**Selected excerpt:**
┌──

New Research Reveals How Airborne Microplastics Travel Around the World

Science

Airborne microplastics are turning up in remote regions of the world, including the remote Altai mountains in Siberia. Kirill Kukhmar / TASS / Getty Images

Scientists consider plastic pollution one of the “most pressing environmental and social issues of the 21st century,” but so far, microplastic research has mostly focused on the impact on rivers and oceans.


However, a new study from researchers at Cornell and Utah State University highlights the increasing threat of airborne microplastics “spiraling around the globe,” The Guardian reported.

Plastic waste breaks down into smaller pieces until it becomes microscopic and gets swept up into the atmosphere, where it rides the jet stream and travels across continents, the Cornell Chronicle reported. Researchers discovered this has led to a global plastic cycle as microplastics permeate the environment, according to The Guardian.

“We found a lot of legacy plastic pollution everywhere we looked; it travels in the atmosphere and it deposits all over the world,” Janice Brahney, lead author of the study and Utah State University assistant professor of natural resources, told the Cornell Chronicle. “This plastic is not new from this year. It’s from what we’ve already dumped into the environment over several decades.”

└──

**Data section:**
┌──

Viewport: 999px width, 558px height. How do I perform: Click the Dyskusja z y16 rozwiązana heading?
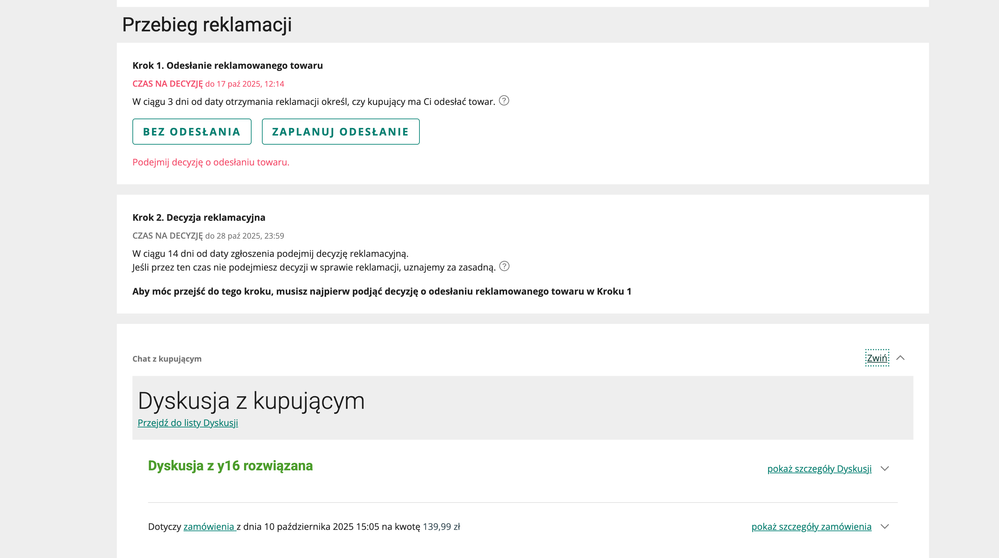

└──

**Requests:**
A - Do these statements agree with the microplastics article? Answer yes or no for each, and quote the words from the article that decide it.
(i) Until now, research on microplastics has mostly looked at their impact on rivers and oceans.
(ii) The new study came from researchers at Cornell and Harvard.
(iii) Brahney said most of the plastic they found was new from this year.
B - Continue the article on airborne microplastics for one or two paragraphs, starting after its final sentence.

**Replies:**
A -
(i) Yes: "so far, microplastic research has mostly focused on the impact on rivers and oceans"
(ii) No: "a new study from researchers at Cornell and Utah State University"
(iii) No: "This plastic is not new from this year. It’s from what we’ve already dumped into the environment over several decades."

B -
In the study, published in the journal Proceedings of the National Academy of Sciences, researchers tested the most likely sources of more than 300 samples of airborne microplastics from 11 sites across the western U.S. To their surprise, the researchers found that almost none of the atmospheric microplastics came from plastic waste in cities and towns. “It just didn’t work out that way,” Professor Natalie Mahowald from Cornell University, who was part of the research team, told The Guardian.

It turns out that 84 percent of atmospheric microplastics came from roads, 11 percent from oceans and five percent from agricultural soil dust, the scientists wrote.

“We did the modeling to find out the sources, not knowing what the sources might be,” Mahowald told the Cornell Chronicle. “It’s amazing that this much plastic is in the atmosphere at that level, and unfortunately accumulating in the oceans and on land and just recirculating and moving everywhere, including remote places.”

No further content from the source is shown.